Platon, La Cité idéale, cit., livres I-III, p 414

Extrait des trois classes d’hommes

Vous qui faites partie de la cité, vous êtes frères, leur dirai-je, continuant cette fiction ; mais le dieu qui vous a formés a mêlé de l’or dans la composition de ceux d’entre vous qui sont capables de commander ; aussi sont-ils les plus précieux ; il a mêlé de l’argent dans la composition des gardiens ; du fer et de l’airain dans celle des laboureurs et des autres artisans. Comme vous sortez tous de la même souche, vous aurez pour l’ordinaire des enfants qui vous ressembleront ; mais il peut se faire que l’or naisse un rejeton d’argent, et de l’argent un rejeton d’or, et que les mêmes variations se produisent entre les autres métaux.
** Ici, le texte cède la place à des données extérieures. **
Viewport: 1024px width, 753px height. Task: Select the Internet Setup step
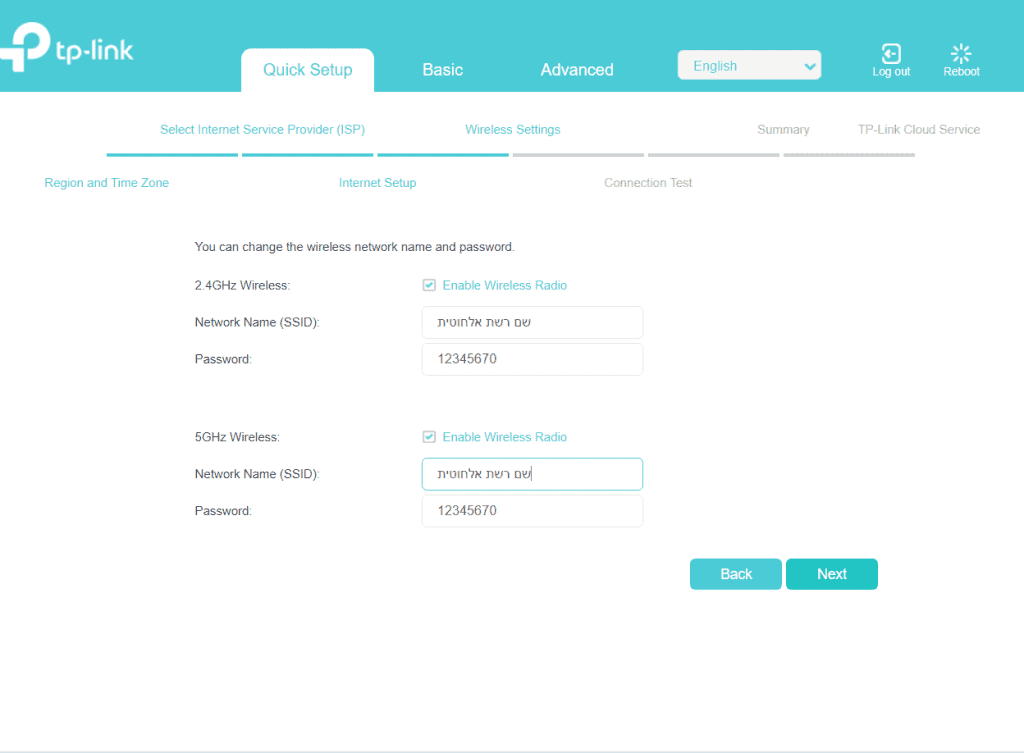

Aussi le dieu enjoint-il aux magistrats tout d’abord et avant tout de surveiller les enfants, et de prêter l’attention la plus curieuse au métal qui entre dans la composition de leur âme ; et si leurs propres enfants ont quelque mélange d’airain ou de fer, d’être sans pitié pour eux, et de rendre à leur nature la justice qui lui est due, en les reléguant parmi les artisans et les laboureurs ; si de leur côté ces derniers ont des fils qui laissent voir de l’or ou de l’argent, de reconnaître leur valeur et de les élever au rang soit de gardiens, soit de guerriers, parce qu’il y a un oracle qui dit que l’État périra, lorsqu’il sera gardé par le fer ou l’airain.